Gaines grew up in that “hellhole” (as an agent from the Chicago Planning Authority defined it). I only left the building to go to school. 99% of the residents were black and 96% were unemployed. The neighbors explained that to survive you had to “be crazy or saturated with chemicals.” His sister ended up in a foster family. She wasn’t so lucky. She knew what it was like to escape in the middle of the night, fleeing from the couple who mistreated her mother and who insulted her at her new school by calling her “Midnight Black.” Almost all of her classmates were also black, but they laughed at her because she had darker skin than most of them.

This young woman began reading about the history of black women. “I was looking for… I don’t know… some continuity; get rid of loneliness”, he would explain some time later. She added that she wanted to know about people who felt the same way she did. The same penalty. The suicide attempt came and at the hospital he was diagnosed with “adjustment disorder.” That’s all. By then she was already a single mother with two children. “She believes her depression is due to ‘all the hate in the world’ and her discouragement from discrimination,” one social worker wrote in the report.

With an antidepressant they returned her home. After two weeks he stopped taking it. He said that the world made him anxious and that this could not be resolved with sertraline. No one followed up on his condition while his family simply prayed for him to get better.

Some time later she was diagnosed with bipolar disorder, but she refused to accept that she was ill. After throwing his children into the river, going to the hospital and entering a cell, his situation did not improve. She ran naked through the prison so that the rest of the inmates could see her “motherhood scars.” Finally, she was transferred to a psychiatric facility. She didn’t want to and was labeled “dangerous mentally ill.” Thanks to the drugs he understood why he was there. For the first time he was aware of who he was and what he had done. “The person who is here today would never have hurt his children,” he acknowledged.

He accepted a plea deal that included 18 years in prison and four years of supervised release. He worked in the library and collected quotes that he wrote down on a board. One of his favorites was this: “Prisons don’t make problems go away; They make human beings disappear.”

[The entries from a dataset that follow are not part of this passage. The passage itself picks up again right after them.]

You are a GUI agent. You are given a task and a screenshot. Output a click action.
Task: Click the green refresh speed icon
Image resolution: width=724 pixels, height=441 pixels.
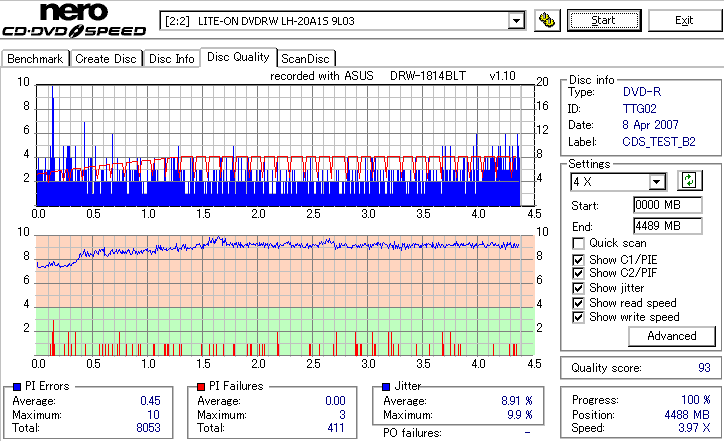[x=689, y=181]
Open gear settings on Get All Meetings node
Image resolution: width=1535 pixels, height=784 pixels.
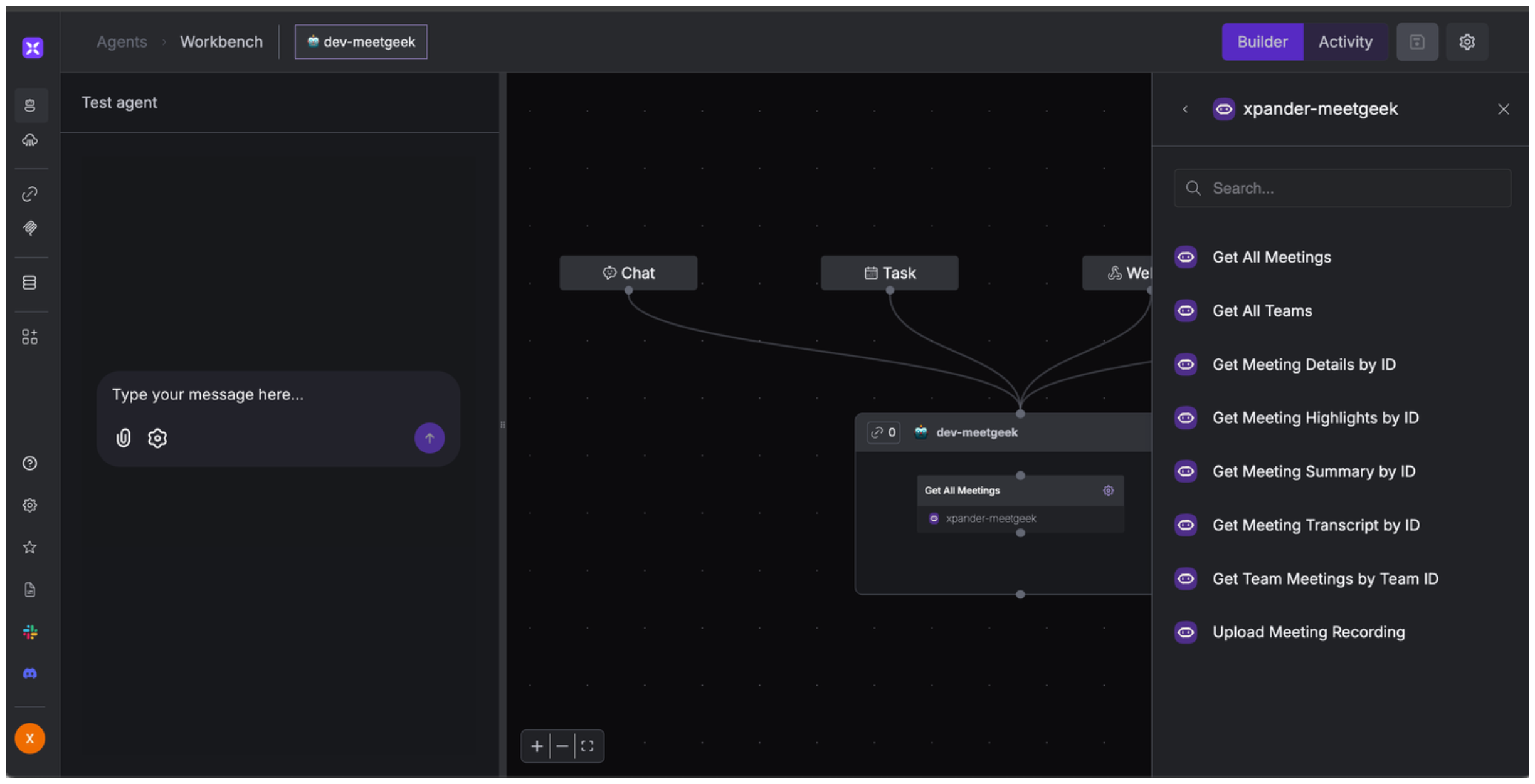[x=1108, y=491]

16 years later it came out. Once out, the medicines have allowed him not only to remain stable but also to help other people with mental illnesses. But the risk of relapse is still there and although he has paid his debt to society, he knows that he will spend “his entire life” without paying off what he owes his family.

The author cites Frantz Fanon, a psychiatrist and philosopher born in Martinique, who argued that mental health treatments would have to be practiced with “a brutal awareness of social and economic realities.” Testimonies like that of Naomi Gaines and many other unknown people prove him right.